▶ [Input]
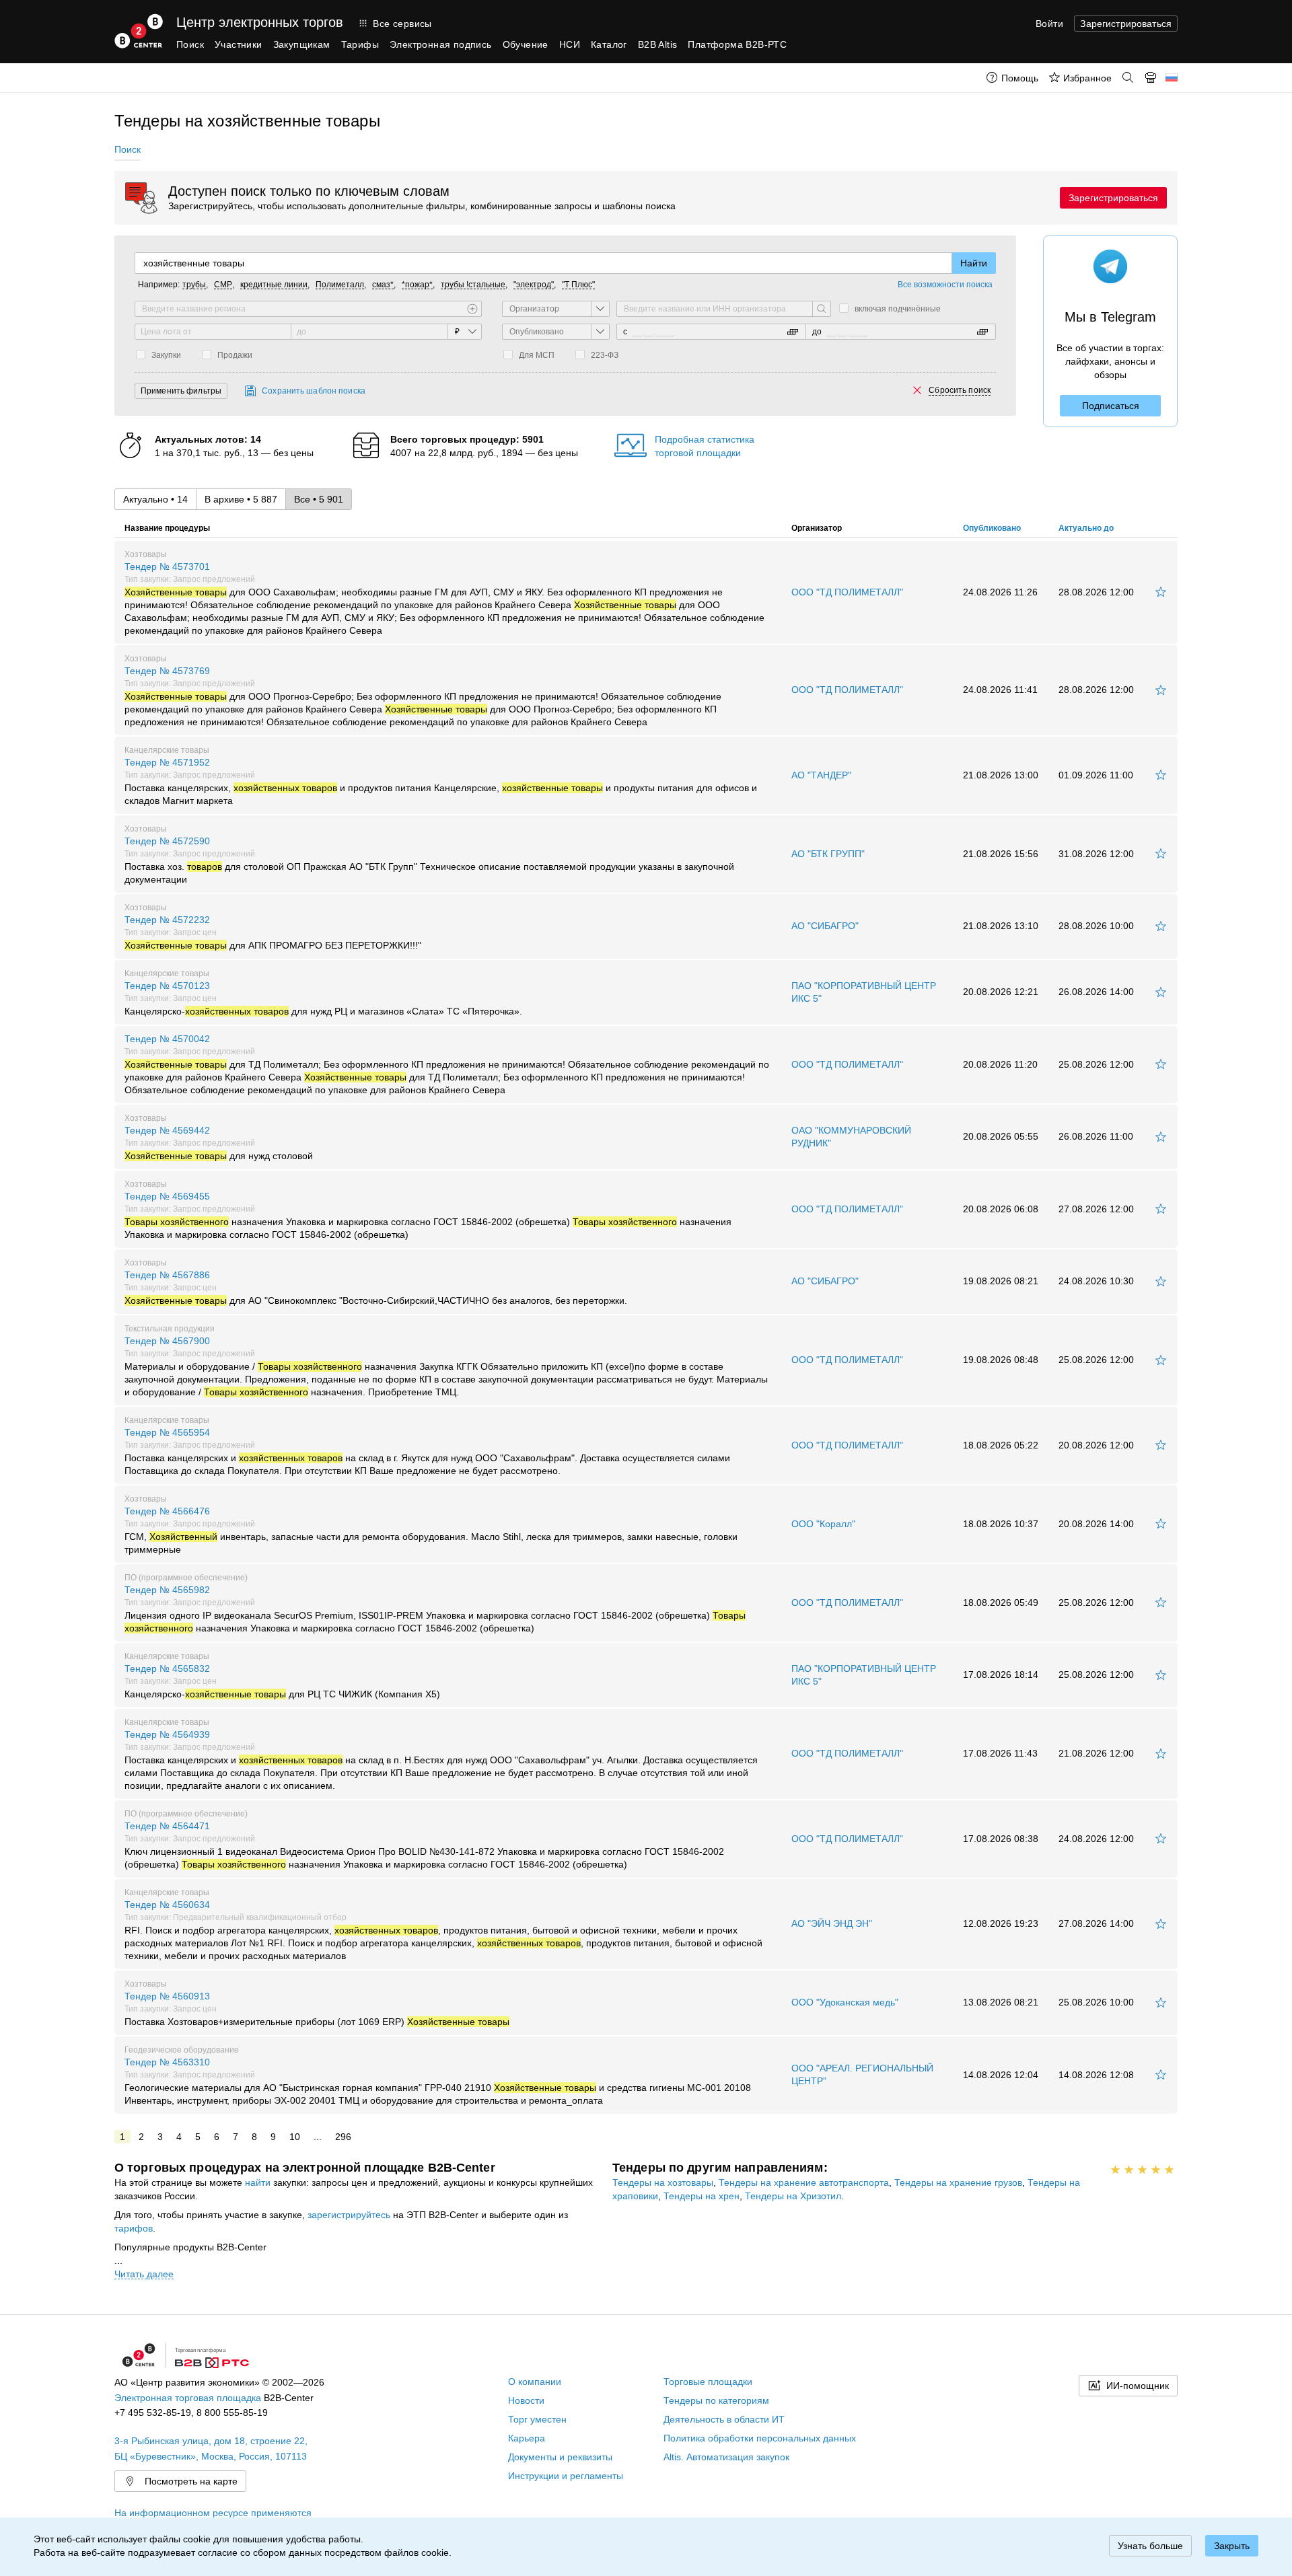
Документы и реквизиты (560, 2457)
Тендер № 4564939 (441, 1760)
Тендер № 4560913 (316, 2009)
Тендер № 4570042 (446, 1064)
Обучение (525, 44)
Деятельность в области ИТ (724, 2419)
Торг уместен (537, 2419)
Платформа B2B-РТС (737, 44)
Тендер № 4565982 (435, 1608)
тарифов (133, 2228)
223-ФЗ (604, 355)
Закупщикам (301, 44)
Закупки (166, 355)
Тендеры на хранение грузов (958, 2182)
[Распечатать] (1150, 77)
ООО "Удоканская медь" (844, 2002)
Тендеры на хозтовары (662, 2182)
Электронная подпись (441, 44)
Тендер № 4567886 (375, 1287)
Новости (526, 2400)
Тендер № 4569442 (218, 1143)
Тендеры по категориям (716, 2400)
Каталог (609, 44)
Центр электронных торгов (259, 22)
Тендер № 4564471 (424, 1845)
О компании (534, 2381)
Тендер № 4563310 (437, 2081)
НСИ (569, 44)
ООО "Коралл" (823, 1523)
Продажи (234, 355)
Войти (1049, 23)
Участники (238, 44)
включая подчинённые (898, 309)
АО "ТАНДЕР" (821, 775)
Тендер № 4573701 (444, 598)
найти (258, 2182)
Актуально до (1086, 528)
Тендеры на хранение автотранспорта (804, 2182)
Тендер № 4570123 (323, 998)
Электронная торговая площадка (187, 2397)
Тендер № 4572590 (429, 860)
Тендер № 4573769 (422, 696)
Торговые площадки (707, 2381)
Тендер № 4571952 (440, 781)
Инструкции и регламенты (565, 2475)
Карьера (526, 2438)
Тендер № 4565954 (427, 1451)
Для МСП (536, 355)
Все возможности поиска (945, 284)
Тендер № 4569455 (427, 1215)
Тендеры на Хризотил (793, 2196)
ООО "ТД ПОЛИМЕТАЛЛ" (847, 592)
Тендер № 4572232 (272, 932)
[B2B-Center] (138, 31)
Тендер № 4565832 (282, 1681)
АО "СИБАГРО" (825, 925)
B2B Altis (658, 44)
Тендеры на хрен (701, 2196)
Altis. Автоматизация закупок (726, 2457)
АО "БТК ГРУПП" (828, 853)
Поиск (190, 44)
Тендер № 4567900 (446, 1366)
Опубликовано (992, 528)
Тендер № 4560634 (443, 1930)
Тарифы (360, 44)
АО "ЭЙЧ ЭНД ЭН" (831, 1923)
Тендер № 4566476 (431, 1530)
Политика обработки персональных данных (759, 2438)
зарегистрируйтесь (349, 2214)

▶ [To do]
Exactly the lines from the top of the entries through the line with "Тендер № 4570123 (323, 998)", inclusive, must be given again, with every picture omitted.

▶ [Solution for this exercise]
Документы и реквизиты (560, 2457)
Тендер № 4564939 (441, 1760)
Тендер № 4560913 (316, 2009)
Тендер № 4570042 (446, 1064)
Обучение (525, 44)
Деятельность в области ИТ (724, 2419)
Торг уместен (537, 2419)
Платформа B2B-РТС (737, 44)
Тендер № 4565982 (435, 1608)
тарифов (133, 2228)
223-ФЗ (604, 355)
Закупщикам (301, 44)
Закупки (166, 355)
Тендеры на хранение грузов (958, 2182)
[Распечатать] (1150, 77)
ООО "Удоканская медь" (844, 2002)
Тендеры на хозтовары (662, 2182)
Электронная подпись (441, 44)
Тендер № 4567886 (375, 1287)
Новости (526, 2400)
Тендер № 4569442 (218, 1143)
Тендеры по категориям (716, 2400)
Каталог (609, 44)
Центр электронных торгов (259, 22)
Тендер № 4564471 (424, 1845)
О компании (534, 2381)
Тендер № 4563310 (437, 2081)
НСИ (569, 44)
ООО "Коралл" (823, 1523)
Продажи (234, 355)
Войти (1049, 23)
Участники (238, 44)
включая подчинённые (898, 309)
АО "ТАНДЕР" (821, 775)
Тендер № 4573701 (444, 598)
найти (258, 2182)
Актуально до (1086, 528)
Тендеры на хранение автотранспорта (804, 2182)
Тендер № 4570123 (323, 998)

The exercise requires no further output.